**What to do**
When the line containing "Given: Click the employee photo thumbnail" is reached, include it and end there; set down verbatim every line before it, starting at the top of the records.

|---|

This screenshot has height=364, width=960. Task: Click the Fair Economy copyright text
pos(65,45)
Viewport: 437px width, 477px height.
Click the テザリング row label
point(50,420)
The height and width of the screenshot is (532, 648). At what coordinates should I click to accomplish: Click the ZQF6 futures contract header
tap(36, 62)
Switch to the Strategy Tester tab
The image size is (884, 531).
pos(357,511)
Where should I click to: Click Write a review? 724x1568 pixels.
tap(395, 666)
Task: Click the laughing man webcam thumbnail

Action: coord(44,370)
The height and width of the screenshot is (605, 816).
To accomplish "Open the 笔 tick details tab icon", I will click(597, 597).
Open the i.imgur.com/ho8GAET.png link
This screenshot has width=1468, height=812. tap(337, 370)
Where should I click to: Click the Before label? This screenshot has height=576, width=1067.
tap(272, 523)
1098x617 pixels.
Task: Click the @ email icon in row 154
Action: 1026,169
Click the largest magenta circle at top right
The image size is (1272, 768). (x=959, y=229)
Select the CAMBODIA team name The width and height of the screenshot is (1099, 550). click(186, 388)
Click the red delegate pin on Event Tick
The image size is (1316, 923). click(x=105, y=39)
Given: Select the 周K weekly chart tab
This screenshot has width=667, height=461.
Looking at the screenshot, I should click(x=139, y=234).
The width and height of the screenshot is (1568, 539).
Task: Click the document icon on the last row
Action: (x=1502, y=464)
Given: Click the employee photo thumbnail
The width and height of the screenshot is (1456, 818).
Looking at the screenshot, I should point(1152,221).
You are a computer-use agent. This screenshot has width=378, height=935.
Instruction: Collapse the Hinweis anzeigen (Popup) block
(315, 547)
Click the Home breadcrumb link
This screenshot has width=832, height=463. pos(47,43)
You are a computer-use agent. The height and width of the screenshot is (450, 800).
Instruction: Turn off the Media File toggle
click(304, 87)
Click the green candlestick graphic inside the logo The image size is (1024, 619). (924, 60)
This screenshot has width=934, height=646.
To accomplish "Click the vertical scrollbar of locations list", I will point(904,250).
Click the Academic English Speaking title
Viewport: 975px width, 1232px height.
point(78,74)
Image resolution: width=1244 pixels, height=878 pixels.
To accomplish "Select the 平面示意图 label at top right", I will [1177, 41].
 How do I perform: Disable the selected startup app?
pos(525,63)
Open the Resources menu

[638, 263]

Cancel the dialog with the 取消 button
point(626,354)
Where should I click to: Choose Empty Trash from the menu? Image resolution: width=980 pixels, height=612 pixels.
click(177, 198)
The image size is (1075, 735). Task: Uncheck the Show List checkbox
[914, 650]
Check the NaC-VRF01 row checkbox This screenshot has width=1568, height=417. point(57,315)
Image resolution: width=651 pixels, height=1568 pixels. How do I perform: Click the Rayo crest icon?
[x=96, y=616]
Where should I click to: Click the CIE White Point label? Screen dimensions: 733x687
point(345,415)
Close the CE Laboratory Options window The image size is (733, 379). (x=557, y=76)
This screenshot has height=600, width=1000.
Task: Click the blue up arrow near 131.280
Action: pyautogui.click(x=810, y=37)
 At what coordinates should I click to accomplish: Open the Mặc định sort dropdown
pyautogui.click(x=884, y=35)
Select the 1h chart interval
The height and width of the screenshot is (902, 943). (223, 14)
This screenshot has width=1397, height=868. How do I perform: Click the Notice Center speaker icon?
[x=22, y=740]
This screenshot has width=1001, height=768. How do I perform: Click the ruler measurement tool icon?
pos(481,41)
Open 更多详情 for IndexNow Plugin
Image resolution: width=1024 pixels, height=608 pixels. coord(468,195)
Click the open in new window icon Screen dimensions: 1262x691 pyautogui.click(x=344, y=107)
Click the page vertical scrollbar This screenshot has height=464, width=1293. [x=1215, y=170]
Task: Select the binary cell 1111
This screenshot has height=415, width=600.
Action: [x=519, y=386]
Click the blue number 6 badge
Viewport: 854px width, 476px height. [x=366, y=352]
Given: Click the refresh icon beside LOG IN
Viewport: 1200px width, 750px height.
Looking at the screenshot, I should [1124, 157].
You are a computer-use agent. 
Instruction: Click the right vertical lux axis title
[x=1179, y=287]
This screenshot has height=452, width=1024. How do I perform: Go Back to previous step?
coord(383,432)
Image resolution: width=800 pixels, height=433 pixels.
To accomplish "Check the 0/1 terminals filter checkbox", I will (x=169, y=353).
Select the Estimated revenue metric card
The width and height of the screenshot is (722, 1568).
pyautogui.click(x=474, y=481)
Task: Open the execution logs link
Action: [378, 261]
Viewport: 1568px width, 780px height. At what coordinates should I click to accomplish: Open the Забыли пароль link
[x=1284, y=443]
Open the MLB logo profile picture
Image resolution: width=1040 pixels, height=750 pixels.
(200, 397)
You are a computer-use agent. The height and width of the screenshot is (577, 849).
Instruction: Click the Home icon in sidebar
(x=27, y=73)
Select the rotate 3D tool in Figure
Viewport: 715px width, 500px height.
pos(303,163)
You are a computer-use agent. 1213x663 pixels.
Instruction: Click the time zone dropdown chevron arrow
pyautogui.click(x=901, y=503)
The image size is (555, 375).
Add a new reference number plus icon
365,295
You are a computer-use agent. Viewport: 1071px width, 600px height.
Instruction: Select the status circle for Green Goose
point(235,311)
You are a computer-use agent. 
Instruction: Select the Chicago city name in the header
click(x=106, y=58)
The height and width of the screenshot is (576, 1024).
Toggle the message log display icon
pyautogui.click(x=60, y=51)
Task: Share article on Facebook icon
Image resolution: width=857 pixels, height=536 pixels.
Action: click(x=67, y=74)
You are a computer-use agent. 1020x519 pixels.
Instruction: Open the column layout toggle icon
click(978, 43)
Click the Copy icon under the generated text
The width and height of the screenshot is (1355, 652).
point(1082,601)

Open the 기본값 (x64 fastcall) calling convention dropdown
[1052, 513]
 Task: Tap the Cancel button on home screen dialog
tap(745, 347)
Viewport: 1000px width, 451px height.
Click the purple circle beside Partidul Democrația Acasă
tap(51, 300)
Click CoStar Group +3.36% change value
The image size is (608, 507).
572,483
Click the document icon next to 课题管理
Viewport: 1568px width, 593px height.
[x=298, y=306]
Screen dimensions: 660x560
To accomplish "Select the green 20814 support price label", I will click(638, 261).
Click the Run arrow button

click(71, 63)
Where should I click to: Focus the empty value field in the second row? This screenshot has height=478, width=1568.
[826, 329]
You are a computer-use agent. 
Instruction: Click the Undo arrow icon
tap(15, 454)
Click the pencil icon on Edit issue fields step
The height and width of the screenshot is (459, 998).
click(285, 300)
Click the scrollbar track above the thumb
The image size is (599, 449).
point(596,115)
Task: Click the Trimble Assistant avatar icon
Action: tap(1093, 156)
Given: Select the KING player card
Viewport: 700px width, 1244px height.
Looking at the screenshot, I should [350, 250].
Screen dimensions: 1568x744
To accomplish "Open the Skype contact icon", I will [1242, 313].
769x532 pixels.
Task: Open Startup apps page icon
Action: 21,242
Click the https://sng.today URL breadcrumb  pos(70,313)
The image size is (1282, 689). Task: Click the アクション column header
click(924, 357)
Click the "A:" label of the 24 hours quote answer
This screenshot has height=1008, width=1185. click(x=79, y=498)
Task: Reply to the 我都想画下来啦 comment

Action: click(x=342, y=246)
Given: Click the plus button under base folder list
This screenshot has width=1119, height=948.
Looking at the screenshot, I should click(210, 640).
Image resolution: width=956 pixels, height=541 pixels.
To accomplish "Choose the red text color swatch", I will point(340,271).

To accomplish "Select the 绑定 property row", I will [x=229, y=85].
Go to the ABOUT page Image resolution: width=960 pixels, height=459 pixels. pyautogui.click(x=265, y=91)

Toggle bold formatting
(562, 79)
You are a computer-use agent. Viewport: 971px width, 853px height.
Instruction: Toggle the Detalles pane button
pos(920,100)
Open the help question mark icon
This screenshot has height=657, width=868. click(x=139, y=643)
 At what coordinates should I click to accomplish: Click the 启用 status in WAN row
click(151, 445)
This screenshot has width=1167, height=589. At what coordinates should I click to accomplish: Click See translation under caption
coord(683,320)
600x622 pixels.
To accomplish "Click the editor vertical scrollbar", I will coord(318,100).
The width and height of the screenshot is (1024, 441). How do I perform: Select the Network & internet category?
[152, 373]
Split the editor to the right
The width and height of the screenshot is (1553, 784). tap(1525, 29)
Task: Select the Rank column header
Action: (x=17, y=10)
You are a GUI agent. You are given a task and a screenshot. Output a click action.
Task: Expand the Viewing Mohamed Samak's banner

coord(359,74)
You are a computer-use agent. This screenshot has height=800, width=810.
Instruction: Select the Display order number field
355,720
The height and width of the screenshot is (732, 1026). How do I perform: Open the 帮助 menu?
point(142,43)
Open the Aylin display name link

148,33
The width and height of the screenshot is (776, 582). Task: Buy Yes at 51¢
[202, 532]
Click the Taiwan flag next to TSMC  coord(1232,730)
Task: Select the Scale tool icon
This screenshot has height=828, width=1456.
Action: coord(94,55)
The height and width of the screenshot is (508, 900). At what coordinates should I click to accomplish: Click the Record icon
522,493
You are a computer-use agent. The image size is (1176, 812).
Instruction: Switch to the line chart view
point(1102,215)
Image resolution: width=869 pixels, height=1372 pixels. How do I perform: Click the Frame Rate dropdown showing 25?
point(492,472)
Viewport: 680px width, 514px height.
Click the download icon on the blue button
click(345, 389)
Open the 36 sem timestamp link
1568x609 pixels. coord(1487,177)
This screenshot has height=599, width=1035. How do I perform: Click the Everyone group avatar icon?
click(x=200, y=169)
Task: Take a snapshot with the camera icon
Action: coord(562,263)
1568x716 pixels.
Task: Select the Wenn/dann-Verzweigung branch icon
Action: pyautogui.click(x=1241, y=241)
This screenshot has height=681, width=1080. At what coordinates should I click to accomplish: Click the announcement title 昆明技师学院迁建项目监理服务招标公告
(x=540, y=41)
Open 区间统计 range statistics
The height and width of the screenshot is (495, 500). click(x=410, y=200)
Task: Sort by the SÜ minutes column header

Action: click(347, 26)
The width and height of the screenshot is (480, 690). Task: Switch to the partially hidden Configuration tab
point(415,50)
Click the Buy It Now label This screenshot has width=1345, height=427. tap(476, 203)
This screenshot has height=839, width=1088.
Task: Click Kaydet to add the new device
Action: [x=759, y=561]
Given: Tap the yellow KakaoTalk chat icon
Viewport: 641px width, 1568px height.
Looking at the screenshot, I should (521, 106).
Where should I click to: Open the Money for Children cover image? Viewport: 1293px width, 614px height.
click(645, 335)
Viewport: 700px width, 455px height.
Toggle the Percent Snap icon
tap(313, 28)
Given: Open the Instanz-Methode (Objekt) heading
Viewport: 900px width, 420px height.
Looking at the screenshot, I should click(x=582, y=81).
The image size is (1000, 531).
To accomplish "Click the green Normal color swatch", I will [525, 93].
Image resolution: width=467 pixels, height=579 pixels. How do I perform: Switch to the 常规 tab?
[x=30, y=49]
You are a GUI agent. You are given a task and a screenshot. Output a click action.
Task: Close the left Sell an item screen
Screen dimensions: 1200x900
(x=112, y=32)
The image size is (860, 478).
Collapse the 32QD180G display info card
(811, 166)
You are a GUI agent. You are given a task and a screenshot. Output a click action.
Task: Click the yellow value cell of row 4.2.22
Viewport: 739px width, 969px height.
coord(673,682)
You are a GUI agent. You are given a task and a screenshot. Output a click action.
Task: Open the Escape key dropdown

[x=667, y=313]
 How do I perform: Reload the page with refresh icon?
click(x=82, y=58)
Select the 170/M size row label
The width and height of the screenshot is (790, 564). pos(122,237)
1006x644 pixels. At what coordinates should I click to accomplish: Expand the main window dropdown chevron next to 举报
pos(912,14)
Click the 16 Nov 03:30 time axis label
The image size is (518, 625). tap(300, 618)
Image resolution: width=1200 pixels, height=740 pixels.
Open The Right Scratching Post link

|---|

**Result for this exercise**
This screenshot has height=364, width=960. Task: Click the Fair Economy copyright text
pos(65,45)
Viewport: 437px width, 477px height.
Click the テザリング row label
point(50,420)
The height and width of the screenshot is (532, 648). At what coordinates should I click to accomplish: Click the ZQF6 futures contract header
tap(36, 62)
Switch to the Strategy Tester tab
The image size is (884, 531).
pos(357,511)
Where should I click to: Click Write a review? 724x1568 pixels.
tap(395, 666)
Task: Click the laughing man webcam thumbnail

Action: coord(44,370)
The height and width of the screenshot is (605, 816).
To accomplish "Open the 笔 tick details tab icon", I will click(597, 597).
Open the i.imgur.com/ho8GAET.png link
This screenshot has width=1468, height=812. tap(337, 370)
Where should I click to: Click the Before label? This screenshot has height=576, width=1067.
tap(272, 523)
1098x617 pixels.
Task: Click the @ email icon in row 154
Action: 1026,169
Click the largest magenta circle at top right
The image size is (1272, 768). (x=959, y=229)
Select the CAMBODIA team name The width and height of the screenshot is (1099, 550). click(186, 388)
Click the red delegate pin on Event Tick
The image size is (1316, 923). click(x=105, y=39)
Given: Select the 周K weekly chart tab
This screenshot has width=667, height=461.
Looking at the screenshot, I should click(x=139, y=234).
The width and height of the screenshot is (1568, 539).
Task: Click the document icon on the last row
Action: (x=1502, y=464)
Given: Click the employee photo thumbnail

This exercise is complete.